▸ **RECORDS SUPPLIED**:

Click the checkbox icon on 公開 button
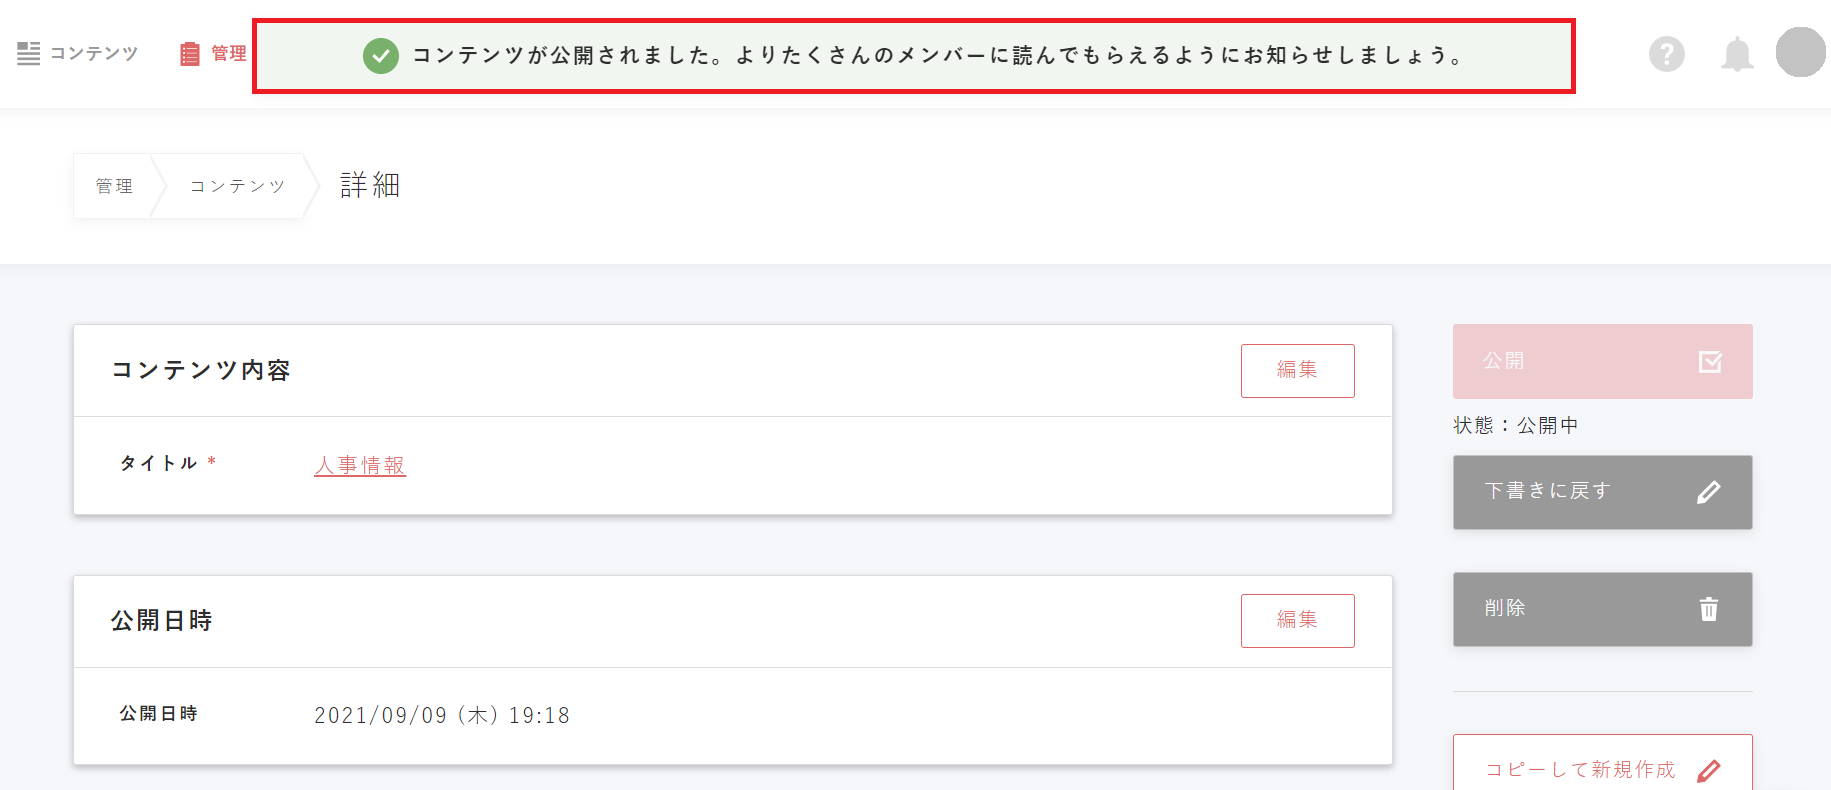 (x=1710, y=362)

* * *

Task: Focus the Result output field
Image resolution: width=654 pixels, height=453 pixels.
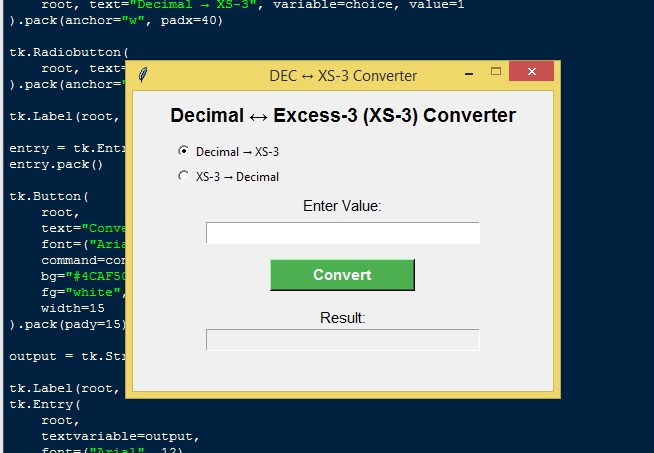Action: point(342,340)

▸ **SHORT EXERCISE**:
Copy the records from the line containing "Task: Focus the Result output field" down through the line containing "Action: point(342,340)", substituting "Summary" for "Result" and leaving everything else unaltered. Omit the pictures from your answer.

▸ **OUTPUT OF THE EXERCISE**:
Task: Focus the Summary output field
Image resolution: width=654 pixels, height=453 pixels.
Action: point(342,340)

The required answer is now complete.